You can enter assets such as collectibles, farm lands, automobiles, etc., in the Other Property section.

Retirement

You can define any Cash or Securities asset as a retirement asset. For example, if a client's IRA includes a money market account, some stocks, and some mutual funds, then you can split the IRA into the various different assets. Each of those Cash and Securities asset forms includes a Retirement/Payout Tab.

However, splitting the asset into several different assets may make it inconvenient for you, because you have to divide up the on-going contributions among the various assets.

If you wish to combine all the client's IRA assets into one asset, you might chose to enter it under the Retirement asset form.
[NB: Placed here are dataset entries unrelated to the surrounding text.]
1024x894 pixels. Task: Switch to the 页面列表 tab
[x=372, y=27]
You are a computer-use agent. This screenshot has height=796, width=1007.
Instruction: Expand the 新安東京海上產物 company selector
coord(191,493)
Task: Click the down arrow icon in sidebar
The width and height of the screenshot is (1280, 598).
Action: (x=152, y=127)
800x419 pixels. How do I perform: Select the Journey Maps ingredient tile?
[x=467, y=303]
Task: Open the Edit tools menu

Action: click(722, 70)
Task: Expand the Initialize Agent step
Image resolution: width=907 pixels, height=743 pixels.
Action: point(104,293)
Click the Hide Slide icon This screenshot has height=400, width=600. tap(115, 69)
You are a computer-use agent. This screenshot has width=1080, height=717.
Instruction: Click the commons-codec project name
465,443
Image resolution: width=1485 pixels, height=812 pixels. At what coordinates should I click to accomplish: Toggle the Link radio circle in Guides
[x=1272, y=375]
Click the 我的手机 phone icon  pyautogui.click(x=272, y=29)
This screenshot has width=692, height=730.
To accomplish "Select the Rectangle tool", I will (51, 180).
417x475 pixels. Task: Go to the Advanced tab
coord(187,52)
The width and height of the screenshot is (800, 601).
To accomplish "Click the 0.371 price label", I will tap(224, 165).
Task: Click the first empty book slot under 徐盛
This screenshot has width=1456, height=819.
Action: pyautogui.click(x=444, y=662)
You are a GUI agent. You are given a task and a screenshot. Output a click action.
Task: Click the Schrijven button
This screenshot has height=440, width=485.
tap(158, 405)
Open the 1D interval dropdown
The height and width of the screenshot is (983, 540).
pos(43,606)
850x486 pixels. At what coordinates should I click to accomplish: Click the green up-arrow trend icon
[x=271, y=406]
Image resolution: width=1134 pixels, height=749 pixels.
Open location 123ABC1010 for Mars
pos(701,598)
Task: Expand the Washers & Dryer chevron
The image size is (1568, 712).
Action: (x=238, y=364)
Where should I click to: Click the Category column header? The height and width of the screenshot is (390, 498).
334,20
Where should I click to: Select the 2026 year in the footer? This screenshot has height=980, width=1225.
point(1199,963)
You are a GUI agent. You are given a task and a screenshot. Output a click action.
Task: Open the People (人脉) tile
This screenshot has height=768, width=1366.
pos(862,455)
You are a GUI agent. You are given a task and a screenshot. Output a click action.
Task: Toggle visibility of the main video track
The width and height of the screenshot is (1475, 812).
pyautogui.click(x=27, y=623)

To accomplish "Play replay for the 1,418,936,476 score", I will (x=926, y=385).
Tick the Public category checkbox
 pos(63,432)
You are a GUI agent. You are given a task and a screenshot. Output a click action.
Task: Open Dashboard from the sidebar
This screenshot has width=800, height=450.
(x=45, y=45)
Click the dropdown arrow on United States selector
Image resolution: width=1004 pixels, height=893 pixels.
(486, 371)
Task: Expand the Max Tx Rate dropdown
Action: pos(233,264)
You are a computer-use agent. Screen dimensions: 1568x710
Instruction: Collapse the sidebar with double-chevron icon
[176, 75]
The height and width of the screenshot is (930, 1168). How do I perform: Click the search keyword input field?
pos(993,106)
This form behaves very much like a cash asset (except that it is not in the Common Pool) with an interest rate and an account balance.

Business Assets

On the Business Asset window, you can simply type in the name of the business, its value, and a percent of appreciation. Or, if you want to run MasterPlan's Business Valuation Report to analyze the business, you can fill out the remainder of the window.

Notes Receivable

MasterPlan can handle properly amortized or negatively amortized notes. It knows when the principal is being paid down faster than defined by the term of the note, and on the reports can distinguish between income taxed as interest or as capital gain. You also can define a Term to Balloon.

The Investment Model Library

The Investment Model Library forms a library of forms for items that do not fit the pre-defined asset forms. This form behaves like a spreadsheet. For up to 99 years, you can control every aspect of the item defined.